— TASK GOAL —
Going down the data below, set down exactly the line with "Given: Go back using the left arrow" and each line after it through the line with "Click the 450.000"; no other lines.

— RECORDS FOR PROCESSING —
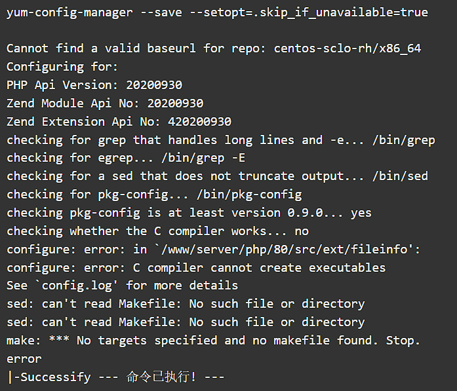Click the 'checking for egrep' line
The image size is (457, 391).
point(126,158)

---

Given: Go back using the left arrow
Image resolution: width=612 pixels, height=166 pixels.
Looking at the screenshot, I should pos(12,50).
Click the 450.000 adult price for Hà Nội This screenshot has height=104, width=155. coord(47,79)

— ANSWER TO THIS TASK —
Given: Go back using the left arrow
Image resolution: width=612 pixels, height=166 pixels.
Looking at the screenshot, I should pos(12,50).
Click the 450.000 adult price for Hà Nội This screenshot has height=104, width=155. coord(47,79)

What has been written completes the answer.